This content is from: Portfolio

GOP Tax Reform to Propel Small-Cap Stocks

The lower corporate tax rate will prompt asset managers to shift money to smaller companies from large-cap stocks, says Clearbrook Capital’s CIO.

  • Alicia McElhaney

Congressional Republicans and President Donald Trump released Wednesday a framework for tax reform that is expected to be a boon to smaller companies.

The corporate tax rate would be lowered to 20 percent, below the 22.5 percent average in the industrialized world, according to details of the framework. The reduction from the current corporate tax rate — which runs as high as 35 percent — will prompt money managers to shift their investments to small-cap, value stocks, according to Tim Ng, chief investment officer at Clearbrook Capital.

While the tax rate depends on a company’s size, income and state in which it operates, Ng says small-cap firms typically pay a 32 percent rate, compared to about 26 percent for large-cap. The expected savings make shares of smaller companies more desirable.

“You’ll see a shift of investors from large-cap to small-cap, growth to value, and you’ll see some money move back to the U.S. from emerging markets,” Ng said in a phone interview.

Small-cap stocks saw a lift after details of the tax reform emerged. BlackRock’s iShares Core Small-Cap ETF, for example, rose 2.05 percent Wednesday. The Russell Small Cap Completeness index increased 1.14 percent, up 16 percent from a year ago.

The GOP’s tax overhaul also aims to eliminate the corporate alternative minimum tax.
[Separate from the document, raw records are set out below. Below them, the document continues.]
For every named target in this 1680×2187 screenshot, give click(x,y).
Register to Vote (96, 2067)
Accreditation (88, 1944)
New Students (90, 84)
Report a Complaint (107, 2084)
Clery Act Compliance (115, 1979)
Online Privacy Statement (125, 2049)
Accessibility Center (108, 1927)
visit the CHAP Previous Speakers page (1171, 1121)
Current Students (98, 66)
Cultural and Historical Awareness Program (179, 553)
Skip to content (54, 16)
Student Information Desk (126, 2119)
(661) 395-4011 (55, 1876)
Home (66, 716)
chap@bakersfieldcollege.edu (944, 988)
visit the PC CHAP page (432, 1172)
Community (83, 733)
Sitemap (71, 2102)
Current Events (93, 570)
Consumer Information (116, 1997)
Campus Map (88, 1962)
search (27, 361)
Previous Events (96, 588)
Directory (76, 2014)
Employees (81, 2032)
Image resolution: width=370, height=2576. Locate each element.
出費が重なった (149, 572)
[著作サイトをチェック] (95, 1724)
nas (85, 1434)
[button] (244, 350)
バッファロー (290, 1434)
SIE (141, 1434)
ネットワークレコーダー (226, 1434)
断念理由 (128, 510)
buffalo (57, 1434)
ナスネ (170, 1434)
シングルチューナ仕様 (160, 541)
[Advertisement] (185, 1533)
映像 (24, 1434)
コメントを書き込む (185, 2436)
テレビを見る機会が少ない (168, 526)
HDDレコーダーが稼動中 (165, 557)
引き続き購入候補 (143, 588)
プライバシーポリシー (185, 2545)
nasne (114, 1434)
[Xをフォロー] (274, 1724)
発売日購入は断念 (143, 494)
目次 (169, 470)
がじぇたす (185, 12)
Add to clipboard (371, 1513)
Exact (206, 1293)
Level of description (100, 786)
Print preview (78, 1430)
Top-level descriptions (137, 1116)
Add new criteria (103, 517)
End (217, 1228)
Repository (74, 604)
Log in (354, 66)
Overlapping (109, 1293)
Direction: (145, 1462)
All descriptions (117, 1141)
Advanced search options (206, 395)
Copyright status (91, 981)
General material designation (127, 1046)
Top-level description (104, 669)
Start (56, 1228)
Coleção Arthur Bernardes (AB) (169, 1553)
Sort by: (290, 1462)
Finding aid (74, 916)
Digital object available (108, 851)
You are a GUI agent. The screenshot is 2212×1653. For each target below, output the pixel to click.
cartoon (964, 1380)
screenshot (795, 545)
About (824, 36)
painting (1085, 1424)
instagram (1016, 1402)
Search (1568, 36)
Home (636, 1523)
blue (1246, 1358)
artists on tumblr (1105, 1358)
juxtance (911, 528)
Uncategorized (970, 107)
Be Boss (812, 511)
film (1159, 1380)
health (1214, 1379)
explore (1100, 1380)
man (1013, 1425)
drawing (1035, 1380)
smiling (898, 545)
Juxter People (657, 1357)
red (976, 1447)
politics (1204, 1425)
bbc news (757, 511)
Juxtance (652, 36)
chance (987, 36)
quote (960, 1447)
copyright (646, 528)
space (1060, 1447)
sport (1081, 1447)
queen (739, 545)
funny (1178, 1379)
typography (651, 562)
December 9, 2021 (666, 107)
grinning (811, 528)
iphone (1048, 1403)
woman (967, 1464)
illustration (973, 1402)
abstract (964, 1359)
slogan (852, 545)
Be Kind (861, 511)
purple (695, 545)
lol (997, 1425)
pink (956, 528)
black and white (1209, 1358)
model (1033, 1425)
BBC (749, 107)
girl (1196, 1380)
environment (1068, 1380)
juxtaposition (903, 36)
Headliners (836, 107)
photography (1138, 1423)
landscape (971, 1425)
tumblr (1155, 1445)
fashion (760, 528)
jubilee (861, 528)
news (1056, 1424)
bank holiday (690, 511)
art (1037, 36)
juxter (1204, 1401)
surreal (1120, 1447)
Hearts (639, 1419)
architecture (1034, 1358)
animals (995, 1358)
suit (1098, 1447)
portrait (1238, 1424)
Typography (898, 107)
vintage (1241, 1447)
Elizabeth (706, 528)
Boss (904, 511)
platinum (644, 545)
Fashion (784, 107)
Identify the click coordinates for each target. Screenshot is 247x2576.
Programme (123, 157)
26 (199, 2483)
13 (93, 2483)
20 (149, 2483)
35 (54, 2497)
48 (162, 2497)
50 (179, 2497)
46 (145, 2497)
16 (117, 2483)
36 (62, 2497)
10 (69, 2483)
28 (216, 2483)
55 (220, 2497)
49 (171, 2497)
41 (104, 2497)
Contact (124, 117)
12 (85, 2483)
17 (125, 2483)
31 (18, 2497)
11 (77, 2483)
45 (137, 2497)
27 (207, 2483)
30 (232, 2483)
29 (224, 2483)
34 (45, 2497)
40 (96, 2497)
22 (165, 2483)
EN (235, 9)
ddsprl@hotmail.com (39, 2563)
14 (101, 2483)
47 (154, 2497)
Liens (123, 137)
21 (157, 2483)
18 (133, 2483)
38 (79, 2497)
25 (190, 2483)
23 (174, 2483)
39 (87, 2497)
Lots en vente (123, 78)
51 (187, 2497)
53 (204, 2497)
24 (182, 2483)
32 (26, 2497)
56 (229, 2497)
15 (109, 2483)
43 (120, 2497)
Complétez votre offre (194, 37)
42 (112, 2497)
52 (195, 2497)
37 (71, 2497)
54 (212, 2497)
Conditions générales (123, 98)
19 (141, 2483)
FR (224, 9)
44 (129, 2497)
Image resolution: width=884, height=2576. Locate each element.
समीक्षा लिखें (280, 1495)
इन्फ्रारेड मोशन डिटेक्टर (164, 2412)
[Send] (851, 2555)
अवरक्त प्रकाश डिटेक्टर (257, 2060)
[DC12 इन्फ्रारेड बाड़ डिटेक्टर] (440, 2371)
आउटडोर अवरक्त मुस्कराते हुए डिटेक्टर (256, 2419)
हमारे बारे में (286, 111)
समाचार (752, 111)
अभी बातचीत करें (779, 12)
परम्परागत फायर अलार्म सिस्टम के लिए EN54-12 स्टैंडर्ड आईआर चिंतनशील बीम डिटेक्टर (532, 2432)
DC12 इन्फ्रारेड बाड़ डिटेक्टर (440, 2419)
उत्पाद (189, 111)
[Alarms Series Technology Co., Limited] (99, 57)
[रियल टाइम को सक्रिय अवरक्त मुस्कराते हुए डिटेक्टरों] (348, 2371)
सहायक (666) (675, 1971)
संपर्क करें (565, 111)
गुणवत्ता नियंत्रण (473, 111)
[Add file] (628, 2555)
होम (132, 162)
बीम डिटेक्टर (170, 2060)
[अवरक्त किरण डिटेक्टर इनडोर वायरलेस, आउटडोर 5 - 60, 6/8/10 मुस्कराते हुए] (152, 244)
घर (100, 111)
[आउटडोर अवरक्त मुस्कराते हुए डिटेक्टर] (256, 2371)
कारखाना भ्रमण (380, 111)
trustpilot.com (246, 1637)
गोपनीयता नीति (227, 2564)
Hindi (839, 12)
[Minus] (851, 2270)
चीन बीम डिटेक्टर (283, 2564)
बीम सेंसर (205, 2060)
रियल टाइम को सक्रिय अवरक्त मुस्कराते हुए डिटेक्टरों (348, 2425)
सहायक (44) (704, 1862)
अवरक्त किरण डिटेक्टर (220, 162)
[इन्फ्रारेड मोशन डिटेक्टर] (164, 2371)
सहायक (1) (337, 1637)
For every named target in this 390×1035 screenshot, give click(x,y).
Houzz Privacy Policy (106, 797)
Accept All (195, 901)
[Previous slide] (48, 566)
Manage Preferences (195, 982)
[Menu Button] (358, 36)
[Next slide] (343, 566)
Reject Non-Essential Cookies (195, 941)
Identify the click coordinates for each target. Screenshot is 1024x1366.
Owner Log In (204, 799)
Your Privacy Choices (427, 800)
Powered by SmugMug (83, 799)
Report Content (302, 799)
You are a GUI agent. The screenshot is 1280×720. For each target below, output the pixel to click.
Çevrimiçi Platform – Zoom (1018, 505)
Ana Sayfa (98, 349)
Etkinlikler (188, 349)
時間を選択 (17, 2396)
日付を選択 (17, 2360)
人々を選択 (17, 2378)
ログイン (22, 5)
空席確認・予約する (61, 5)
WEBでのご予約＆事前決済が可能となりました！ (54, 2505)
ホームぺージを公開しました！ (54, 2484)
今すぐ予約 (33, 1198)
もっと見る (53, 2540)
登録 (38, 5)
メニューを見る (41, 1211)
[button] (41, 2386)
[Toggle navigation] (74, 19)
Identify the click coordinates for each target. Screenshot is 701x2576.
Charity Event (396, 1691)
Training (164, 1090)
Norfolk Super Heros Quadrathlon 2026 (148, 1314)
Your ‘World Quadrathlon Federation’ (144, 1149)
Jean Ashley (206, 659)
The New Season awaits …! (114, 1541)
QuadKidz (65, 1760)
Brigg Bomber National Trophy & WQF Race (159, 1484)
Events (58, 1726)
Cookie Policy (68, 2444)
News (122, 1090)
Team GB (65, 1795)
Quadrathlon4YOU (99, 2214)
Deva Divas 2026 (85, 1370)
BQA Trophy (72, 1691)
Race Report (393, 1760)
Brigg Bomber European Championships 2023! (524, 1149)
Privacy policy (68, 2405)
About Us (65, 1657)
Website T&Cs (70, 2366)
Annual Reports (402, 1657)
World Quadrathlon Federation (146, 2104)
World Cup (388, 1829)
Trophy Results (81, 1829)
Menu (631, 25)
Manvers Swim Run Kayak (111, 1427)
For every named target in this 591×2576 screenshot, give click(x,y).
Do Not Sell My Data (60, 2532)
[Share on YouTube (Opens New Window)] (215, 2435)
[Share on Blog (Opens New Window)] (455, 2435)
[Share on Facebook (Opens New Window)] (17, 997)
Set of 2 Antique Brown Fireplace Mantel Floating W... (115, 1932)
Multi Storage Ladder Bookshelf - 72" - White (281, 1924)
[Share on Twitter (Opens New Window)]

That means stock options would no longer be taxable under the proposed code, a positive for asset managers, said Chuck Sockett, managing director at UHY, an accounting firm that offers tax advisory services for corporations.

The framework for the tax plan, which is in its early iteration, didn’t address an important issue for investors such as hedge funds and private-equity firms: carried interest. Treasury Secretary Steven Mnuchin signaled earlier this month at the Delivering Alpha conference in New York that hedge funds wouldn’t receive the benefit of a carried interest loophole under the reform that Trump is pushing to get done by the end of this year.

[II Deep Dive: Steven Mnuchin: Hedge Funds Will Lose Tax Benefits]

“Once they actually get down to the nit and grit of writing the act we’ll see what comes out,” said Sockett.

Carried interest, or the share in profits take by hedge funds and private-equity firms, is currently taxed at a lower rate than ordinary income.

“I’m not surprised that carried interest was not touched on here,” said Jeremy Swan, director of tax advisory firm CohnReznick’s private-equity and venture capital practice. “If it does rear its head, it could work its way into more detailed proposals.”

Trump, who had been pushing to lower the corporate tax rate to as low as 15 percent, said at a press conference Wednesday that he wants to “eliminate tax breaks and loopholes” to benefit the middle class.